Collected data entries:
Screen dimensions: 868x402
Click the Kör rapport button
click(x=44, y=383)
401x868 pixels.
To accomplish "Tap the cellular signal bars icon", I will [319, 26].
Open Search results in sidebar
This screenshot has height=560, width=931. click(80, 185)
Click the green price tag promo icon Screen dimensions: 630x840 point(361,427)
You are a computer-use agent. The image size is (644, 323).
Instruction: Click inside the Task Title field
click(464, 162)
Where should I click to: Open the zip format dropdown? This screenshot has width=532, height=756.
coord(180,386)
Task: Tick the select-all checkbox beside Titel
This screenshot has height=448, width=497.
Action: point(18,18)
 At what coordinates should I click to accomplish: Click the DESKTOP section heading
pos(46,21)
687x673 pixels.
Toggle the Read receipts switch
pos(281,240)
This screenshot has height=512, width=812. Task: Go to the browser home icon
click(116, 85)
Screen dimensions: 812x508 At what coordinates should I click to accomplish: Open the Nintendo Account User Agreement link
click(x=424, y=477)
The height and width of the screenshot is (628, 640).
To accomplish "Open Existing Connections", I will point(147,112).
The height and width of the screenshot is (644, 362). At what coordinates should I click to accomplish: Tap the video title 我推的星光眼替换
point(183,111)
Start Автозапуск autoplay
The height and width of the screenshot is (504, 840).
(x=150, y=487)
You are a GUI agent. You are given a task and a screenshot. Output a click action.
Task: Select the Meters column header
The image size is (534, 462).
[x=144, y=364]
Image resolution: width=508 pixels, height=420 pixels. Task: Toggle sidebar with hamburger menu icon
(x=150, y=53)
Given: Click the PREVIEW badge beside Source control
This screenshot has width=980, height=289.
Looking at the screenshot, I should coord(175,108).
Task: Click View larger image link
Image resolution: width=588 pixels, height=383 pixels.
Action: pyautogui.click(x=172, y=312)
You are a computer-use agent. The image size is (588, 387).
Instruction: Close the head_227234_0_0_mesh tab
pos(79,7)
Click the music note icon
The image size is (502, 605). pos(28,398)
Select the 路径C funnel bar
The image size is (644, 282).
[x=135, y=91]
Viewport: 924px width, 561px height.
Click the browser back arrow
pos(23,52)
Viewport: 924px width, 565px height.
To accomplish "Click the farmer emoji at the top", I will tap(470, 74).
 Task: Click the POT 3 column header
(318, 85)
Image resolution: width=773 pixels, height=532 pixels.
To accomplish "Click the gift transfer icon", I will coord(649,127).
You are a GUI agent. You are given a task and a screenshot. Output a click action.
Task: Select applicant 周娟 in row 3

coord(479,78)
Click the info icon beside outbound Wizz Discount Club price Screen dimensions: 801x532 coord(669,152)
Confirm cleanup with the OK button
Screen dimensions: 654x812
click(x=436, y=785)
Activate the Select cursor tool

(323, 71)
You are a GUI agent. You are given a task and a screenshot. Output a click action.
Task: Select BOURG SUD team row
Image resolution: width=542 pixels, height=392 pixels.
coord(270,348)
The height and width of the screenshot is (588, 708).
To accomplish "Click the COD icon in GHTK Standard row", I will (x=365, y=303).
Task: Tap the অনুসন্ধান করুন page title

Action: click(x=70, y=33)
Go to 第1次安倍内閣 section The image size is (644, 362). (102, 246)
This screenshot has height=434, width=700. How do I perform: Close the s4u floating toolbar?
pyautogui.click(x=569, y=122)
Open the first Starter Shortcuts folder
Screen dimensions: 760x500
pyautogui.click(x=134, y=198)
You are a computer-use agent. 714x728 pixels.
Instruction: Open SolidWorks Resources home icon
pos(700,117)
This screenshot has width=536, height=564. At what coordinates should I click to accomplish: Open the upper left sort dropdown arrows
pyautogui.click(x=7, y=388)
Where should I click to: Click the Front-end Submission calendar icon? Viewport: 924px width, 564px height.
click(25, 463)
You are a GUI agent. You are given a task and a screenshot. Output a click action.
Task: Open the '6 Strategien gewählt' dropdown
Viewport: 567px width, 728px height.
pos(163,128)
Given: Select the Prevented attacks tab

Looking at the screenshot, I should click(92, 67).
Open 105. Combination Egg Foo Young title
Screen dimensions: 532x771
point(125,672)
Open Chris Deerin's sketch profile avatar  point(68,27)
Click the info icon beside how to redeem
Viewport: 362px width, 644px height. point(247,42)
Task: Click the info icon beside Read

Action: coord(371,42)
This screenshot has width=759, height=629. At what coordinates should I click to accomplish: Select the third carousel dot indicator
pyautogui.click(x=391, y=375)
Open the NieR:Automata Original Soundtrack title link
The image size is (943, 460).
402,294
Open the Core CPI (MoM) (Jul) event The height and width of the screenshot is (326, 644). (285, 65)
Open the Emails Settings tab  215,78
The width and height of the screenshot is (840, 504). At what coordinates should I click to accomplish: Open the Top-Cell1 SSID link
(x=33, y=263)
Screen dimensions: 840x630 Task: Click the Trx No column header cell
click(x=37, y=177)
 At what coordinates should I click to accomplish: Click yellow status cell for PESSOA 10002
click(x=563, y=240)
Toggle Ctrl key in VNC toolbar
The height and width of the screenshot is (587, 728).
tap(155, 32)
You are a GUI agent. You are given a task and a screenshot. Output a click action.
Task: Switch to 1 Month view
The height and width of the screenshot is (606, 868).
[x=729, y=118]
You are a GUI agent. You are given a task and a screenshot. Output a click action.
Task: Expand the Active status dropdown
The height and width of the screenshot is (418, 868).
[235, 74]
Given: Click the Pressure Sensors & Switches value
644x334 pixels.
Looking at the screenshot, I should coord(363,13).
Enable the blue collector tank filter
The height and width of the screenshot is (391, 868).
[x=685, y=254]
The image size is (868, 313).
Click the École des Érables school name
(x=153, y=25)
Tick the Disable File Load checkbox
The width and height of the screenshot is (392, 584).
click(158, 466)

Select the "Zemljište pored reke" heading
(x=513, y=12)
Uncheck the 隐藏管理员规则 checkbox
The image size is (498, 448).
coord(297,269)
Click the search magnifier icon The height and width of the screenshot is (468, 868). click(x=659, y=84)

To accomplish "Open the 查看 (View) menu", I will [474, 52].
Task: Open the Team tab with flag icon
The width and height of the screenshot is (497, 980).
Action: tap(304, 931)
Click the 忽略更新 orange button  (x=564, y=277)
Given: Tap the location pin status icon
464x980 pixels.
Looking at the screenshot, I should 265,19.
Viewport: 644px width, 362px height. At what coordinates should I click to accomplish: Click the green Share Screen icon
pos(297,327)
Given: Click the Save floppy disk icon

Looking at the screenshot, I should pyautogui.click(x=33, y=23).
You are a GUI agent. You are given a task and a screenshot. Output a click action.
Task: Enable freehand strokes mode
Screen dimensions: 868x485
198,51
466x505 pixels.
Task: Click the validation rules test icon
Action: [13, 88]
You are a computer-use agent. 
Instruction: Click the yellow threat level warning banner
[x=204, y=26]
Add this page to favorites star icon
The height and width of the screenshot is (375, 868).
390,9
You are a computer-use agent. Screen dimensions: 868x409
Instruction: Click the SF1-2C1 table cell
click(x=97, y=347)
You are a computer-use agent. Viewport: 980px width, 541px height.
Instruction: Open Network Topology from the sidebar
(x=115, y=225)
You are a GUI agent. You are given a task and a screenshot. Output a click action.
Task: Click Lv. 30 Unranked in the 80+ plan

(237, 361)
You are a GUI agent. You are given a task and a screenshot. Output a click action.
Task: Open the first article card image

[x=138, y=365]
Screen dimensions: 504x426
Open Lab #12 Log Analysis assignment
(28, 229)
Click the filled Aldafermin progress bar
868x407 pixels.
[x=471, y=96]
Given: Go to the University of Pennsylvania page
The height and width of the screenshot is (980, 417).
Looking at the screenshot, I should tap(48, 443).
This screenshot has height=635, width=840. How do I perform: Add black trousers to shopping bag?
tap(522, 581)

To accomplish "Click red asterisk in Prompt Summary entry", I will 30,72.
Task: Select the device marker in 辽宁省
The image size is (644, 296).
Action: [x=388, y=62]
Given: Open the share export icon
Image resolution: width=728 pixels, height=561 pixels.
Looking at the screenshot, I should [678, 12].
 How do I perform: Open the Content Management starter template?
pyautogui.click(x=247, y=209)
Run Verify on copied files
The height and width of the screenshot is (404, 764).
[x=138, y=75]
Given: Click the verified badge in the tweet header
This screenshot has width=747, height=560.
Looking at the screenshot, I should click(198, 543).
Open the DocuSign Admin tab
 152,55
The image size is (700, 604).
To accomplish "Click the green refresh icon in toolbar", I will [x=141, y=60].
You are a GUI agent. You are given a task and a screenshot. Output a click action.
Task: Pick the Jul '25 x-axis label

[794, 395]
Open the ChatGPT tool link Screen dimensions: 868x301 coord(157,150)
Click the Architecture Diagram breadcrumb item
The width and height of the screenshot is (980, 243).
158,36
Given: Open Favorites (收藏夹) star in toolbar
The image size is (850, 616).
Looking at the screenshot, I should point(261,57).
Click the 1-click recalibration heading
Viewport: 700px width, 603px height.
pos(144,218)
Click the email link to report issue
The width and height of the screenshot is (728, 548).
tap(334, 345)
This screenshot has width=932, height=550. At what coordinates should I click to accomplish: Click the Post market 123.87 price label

**Problem description:**
The answer must be a verbatim transcription of the entries above, from the first line through the line that contains "Task: Tick the", and nothing more.

**Task answer:**
Screen dimensions: 868x402
Click the Kör rapport button
click(x=44, y=383)
401x868 pixels.
To accomplish "Tap the cellular signal bars icon", I will [319, 26].
Open Search results in sidebar
This screenshot has height=560, width=931. click(80, 185)
Click the green price tag promo icon Screen dimensions: 630x840 point(361,427)
You are a computer-use agent. The image size is (644, 323).
Instruction: Click inside the Task Title field
click(464, 162)
Where should I click to: Open the zip format dropdown? This screenshot has width=532, height=756.
coord(180,386)
Task: Tick the select-all checkbox beside Titel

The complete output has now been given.